The latest Dublin PMI survey shows that the re-imposition of COVID-19 lockdown measures at the start of 2021 had a severe impact on business activity in Dublin’s private sector in Q1
The survey, produced by IHS Markit for Dublin City Council, shows that the overall business activity measure fell to 40.4. This indicates severe contraction although at a lesser extent than in Q2 2020 during the first lockdown. Business activity also decreased sharply across the Rest of Ireland.
All three monitored sectors posted reductions in business activity. This was led by construction where all but essential work was prohibited. Lesser reductions were seen across the manufacturing and services categories.
Dublin & Ireland PMI
COVID-19 restrictions also caused a steep drop in new orders at Dublin companies in the first quarter of 2021. This decline was the sharpest since Q2 2020 but was much softer than that seen during the first lockdown.
Following three successive quarters of job cuts, employment increased marginally in Dublin in Q1. This is despite declining workloads and suggests that firms opted to retain staff ahead of the expected easing of restrictions. However, this was not the case for the Rest of Ireland which saw a reduction in staffing levels.

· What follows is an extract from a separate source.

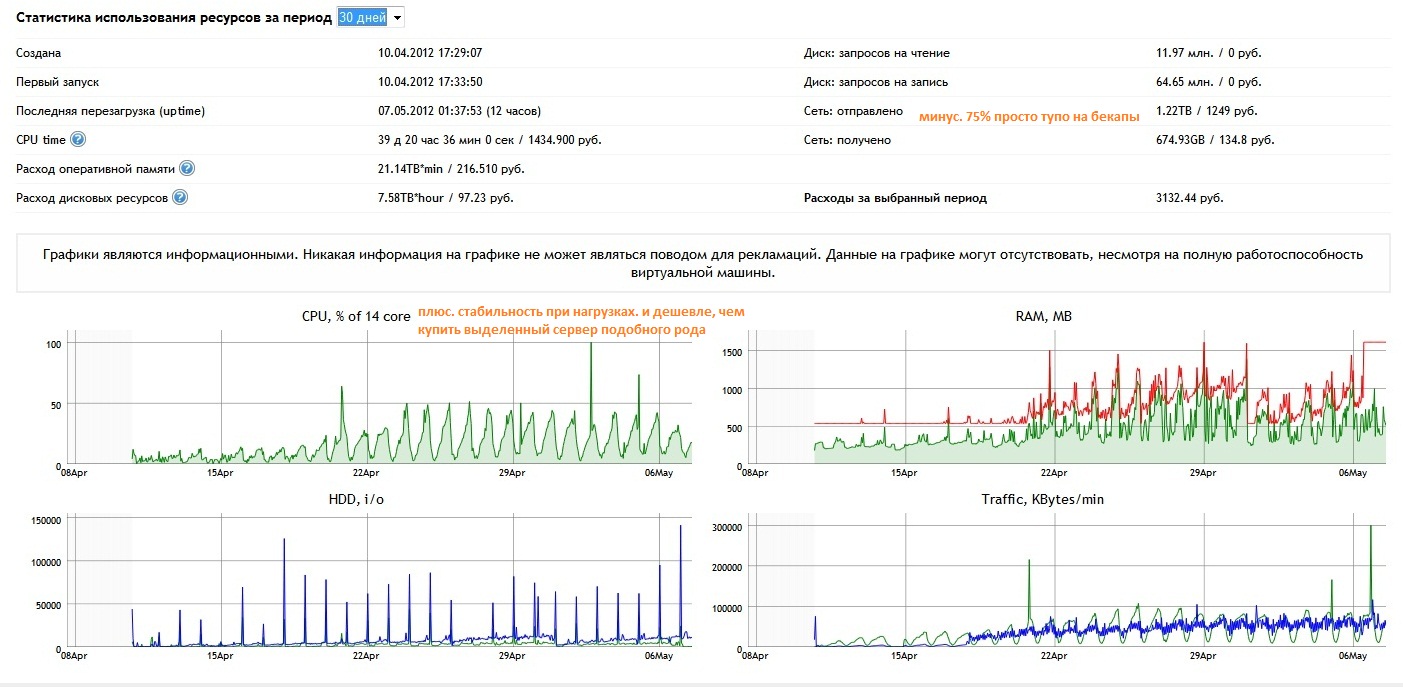This screenshot has width=1403, height=687.
Task: Click the tallest CPU spike reaching 100
Action: click(x=590, y=346)
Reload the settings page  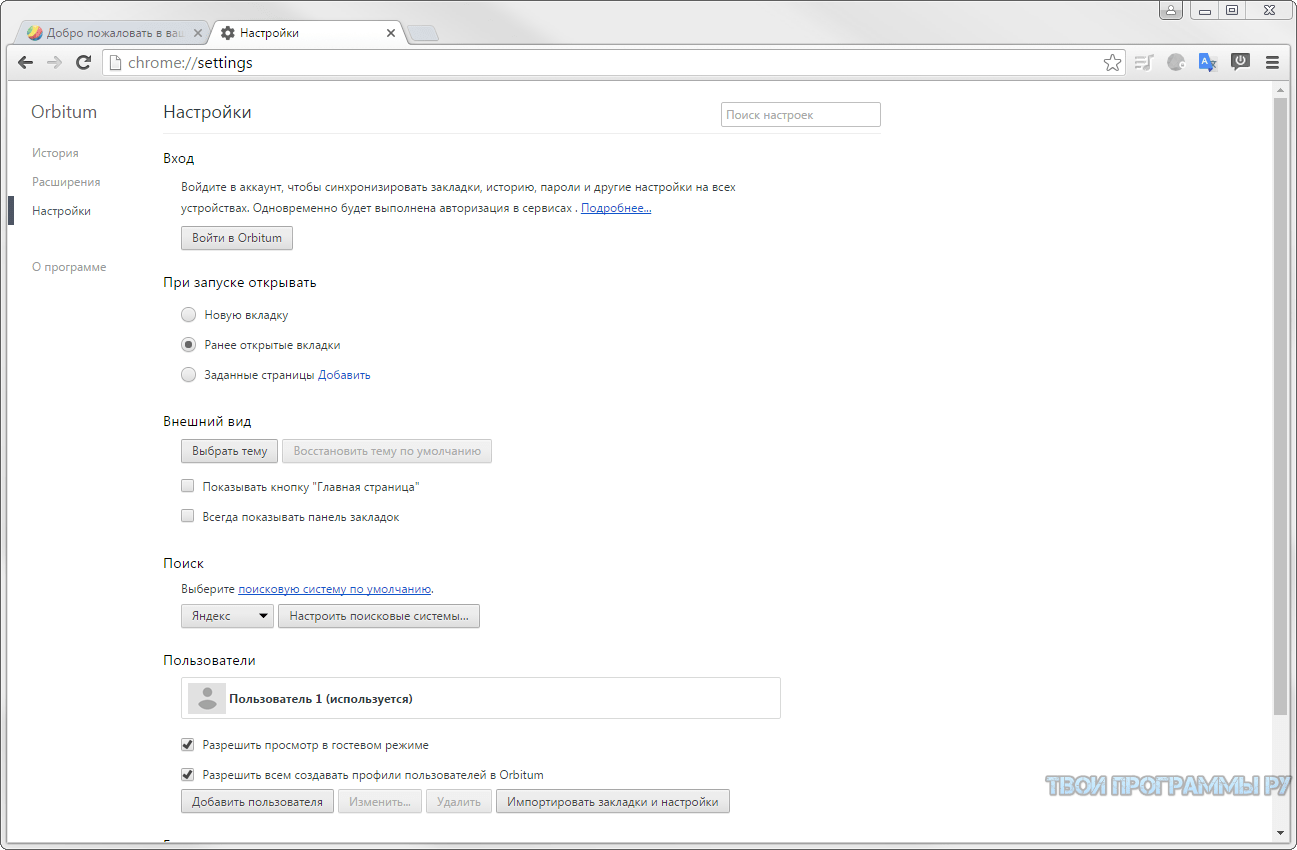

While business activity in the capital remained severely curtailed in Q1 there were some signs of confidence as indicated by the stabilisation in employment. The gradual reopening of the economy, starting with construction this month, should help business activity levels to recover in Q2.
Commenting on the PMI, Andrew Harker, Economics Director at IHS Markit said:
“The strict COVID-19 lockdown in Ireland at the start of 2021 meant further woe for companies in Dublin. Restrictions led to steep reductions in both output and new orders, albeit ones that were less marked than seen during the worst of the pandemic in the second quarter of last year.
One positive from the latest set of results was a stabilisation of employment. Firms are seemingly deciding to look through the restrictions in the hope of better days ahead as the planned easing of COVID-19 controls and the ongoing vaccination programme help the economy to reopen.”